Staunton,
January 24 – The leaders of the post-Soviet state and in particular those who
have successfully constructed “administered democracies” no longer fear “orange”
revolutions, but they are being pushed toward “reforms” of one kind or another
by the economic crisis and the demonstrations that have already taken place across
the Russian Federation.
In today’s
“Novyye izvestiya,” Konstantin Nikolayev, Olga Gorbacheva and Elena Antonova
argue that recent weeks, “the former USSR has become an arena of unexpected political
developments … [as] one after another leader … begins to talk about reforms”
that would change “the entire political landscape in these states.”
And what
is especially striking, these three journalists suggest, is that this trend is clearly
in evidence “even there were practically nothing has changed from the moment of
the disintegration of the USSR” – specifically, Belarus, Kazakhstan, and
Turkmenistan (www.newizv.ru/politics/2012-01-23/157889-veter-neizvestnyh-peremen.html).
Moreover,
the “Novyye izvestiya” writers continue, this outbreak of “reformist
initiatives in the near abroad looks particularly surprising if one takes into
consideration that it is occurring at the time of the real triumph of ‘administered
democracies’ over ‘the orange threat’” that earlier brought change to Georgia,
Ukraine and Kyrgyzstan.
Mikhail
Khazin,the president of the Neokon Consulting Company, provides an explanation,
the journalists say. He suggests that the economic crisis presents “a far more
threatening challenge” to such leaders than any “hypothetical ‘orange’ threat’”
to existing arrangements.
“If an
individual lives in a situation in which his material well-being constantly
grows, he will not particularly reflect about who is leading the country. But
when incomes fall and the question arises as to whose incomes must be reduced,
then people immediately become interested in just how legitimate the authorities
are.”
The
December protests in Moscow and other Russian cities sent a message not only
because of what participants in them were saying but even more because those
taking part were very different than “the ‘orange’ meetings of the times of the
revolutions of 2003-2005” and because they came together spontaneously.
Belarusian
leader Alyaksandr Lukashenka in a recent
speech drew a specific link between these protests and his suggestion – “for
the first time during his administration,” the journalists point out – of the
need for “political modernization,” whose nature perhaps not surprisingly, he
has not yet been willing to specify.
Lukashenka’s
opponents including Anatoly Lebedko of the United Civic Party and Aleksandr
Milinkevich of the For Freedom Movement thus remain skeptical, with the former
saying that Lukashenka is taking his cue from Moscow but perhaps and the latter
suggesting this may all be nothing more than “a playing at democratization.”

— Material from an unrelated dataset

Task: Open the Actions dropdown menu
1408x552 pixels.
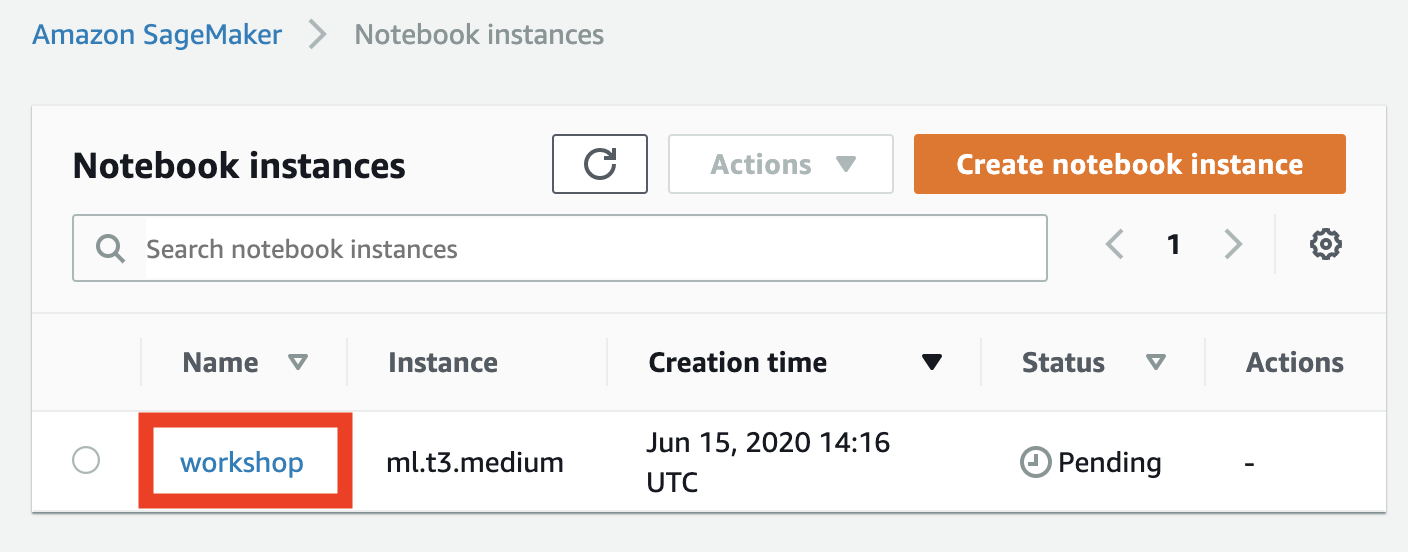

However that may be, the three journalists
write, the upcoming elections in Belarus may provide an opening: Lukashenka
might permit representation from the opposition to make himself and his regime
appear more legitimate not only among his own hard-pressed population but also
among European governments.
Kazakhstan
provides another example, the “Novyye izvestiya” writers say. Indeed, it was
the leader in this regard with President Nursultan Nazarbayev calling of
changes at least in part because of the protests in Zhanaozen, demosntrators
which resembled those in Moscow in one key particular: in both, the protesters
were largely drawn from the angry middle class.
But the most intriguing examples of these “winds
of change” may be in Turkmenistan and Moldova. In the former, for the first
time, several candidates will take part in the presidential election. And in the
latter, precisely because the economic crisis calls for unpopular measures, politicians
are talking about direct election of the country’s president.
How things may develop remains uncertain, the
journalists suggest, and they offer as a concluding remark the observation of
Mensk political scientist Vsevolod Shimov that any serious reforms will require
public consultations. If that doesn’t happen, than “the probability is great”
that things will go wrong, with negative consequences for all.